EU reaffirms support for ICC role in Dafur trials
BRUSSELS, Feb 21 (Reuters) – The European Union has reaffirmed its support for the new International Criminal Court to try war crime cases from Sudan’s Darfur region, a role the United States firmly rejects.
Inaugural ceremony of International Criminal Court in The Hague, March 11, 2003. (Reuters). |
The move came a day before EU leaders meet U.S. President George W. Bush, whose administration strongly opposes the new Hague-based International Criminal Court, set up to try individuals for genocide, war crimes and human-rights abuses.
“The Commission of Inquiry recommends that those responsible (for war crimes in Sudan) should answer for their acts before the International Criminal Court,” EU foreign ministers said in a statement of the report by a U.N.-appointed Commission.
“In this context the Council (of ministers) reaffirms the EU’s constant support for the International Criminal Court.”
The Commission of Inquiry reported that the Sudan government and its militia allies committed serious crimes in Darfur.
The militia are blamed for killings, rape and pillaging in Darfur in which at least 70,000 people are estimated to have died and 1.8 million left homeless since fighting began in February 2003.
The ICC was established in The Hague last year.
Despite pictures and reports of displaced and brutalised villagers in Darfur that have prompted outrage around the world, the major powers on the U.N. Security Council differ over sanctions and how to prosecute those responsible for pillage, slaughter and rape in Sudan’s western Darfur region.

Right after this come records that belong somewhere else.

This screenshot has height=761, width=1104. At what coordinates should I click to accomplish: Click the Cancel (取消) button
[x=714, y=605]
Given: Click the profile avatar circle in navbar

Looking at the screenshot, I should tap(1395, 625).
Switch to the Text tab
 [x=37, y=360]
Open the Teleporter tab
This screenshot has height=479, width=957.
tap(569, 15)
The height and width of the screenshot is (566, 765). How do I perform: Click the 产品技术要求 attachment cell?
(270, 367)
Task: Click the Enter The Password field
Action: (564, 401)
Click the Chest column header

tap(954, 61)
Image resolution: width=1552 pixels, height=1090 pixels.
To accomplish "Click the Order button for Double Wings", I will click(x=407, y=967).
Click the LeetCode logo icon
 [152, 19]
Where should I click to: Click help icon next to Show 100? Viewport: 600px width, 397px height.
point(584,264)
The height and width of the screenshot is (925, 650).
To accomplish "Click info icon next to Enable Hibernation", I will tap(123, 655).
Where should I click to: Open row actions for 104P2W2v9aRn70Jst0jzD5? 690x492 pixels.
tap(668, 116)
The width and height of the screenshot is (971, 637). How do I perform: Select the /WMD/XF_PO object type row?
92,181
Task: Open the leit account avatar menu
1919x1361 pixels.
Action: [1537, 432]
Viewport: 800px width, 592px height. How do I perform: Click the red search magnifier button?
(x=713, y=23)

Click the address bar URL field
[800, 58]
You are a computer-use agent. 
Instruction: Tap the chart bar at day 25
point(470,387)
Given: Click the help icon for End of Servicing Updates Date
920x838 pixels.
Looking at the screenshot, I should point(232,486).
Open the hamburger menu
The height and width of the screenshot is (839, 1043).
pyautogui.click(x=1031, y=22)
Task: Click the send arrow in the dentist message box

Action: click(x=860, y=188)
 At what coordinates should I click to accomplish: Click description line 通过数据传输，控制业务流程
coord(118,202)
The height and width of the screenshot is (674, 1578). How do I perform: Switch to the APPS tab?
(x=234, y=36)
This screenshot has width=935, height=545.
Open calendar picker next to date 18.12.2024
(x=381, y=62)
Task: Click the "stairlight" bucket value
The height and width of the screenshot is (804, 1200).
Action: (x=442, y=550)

Many countries, including the 25 EU states, have said they want the ICC to cut its teeth by trying those accused of war crimes and crimes against humanity arising from Darfur.
The ICC is the world’s first permanent war crimes court, and is based in the same city as the ad hoc International Criminal Tribunal for the former Yugoslavia (ICTY), established by a U.N. Security Council resolution in 1993 and due to wind up in 2008.
The U.N. Security Council is split over whether ICC should try cases from Darfur, with Europe, China and the United States pushing different options and diplomats seeing no easy solution.
Twelve of the 15 Security Council members have said they favoured sending perpetrators of atrocities in Darfur to the ICC with China and Washington voicing opposition.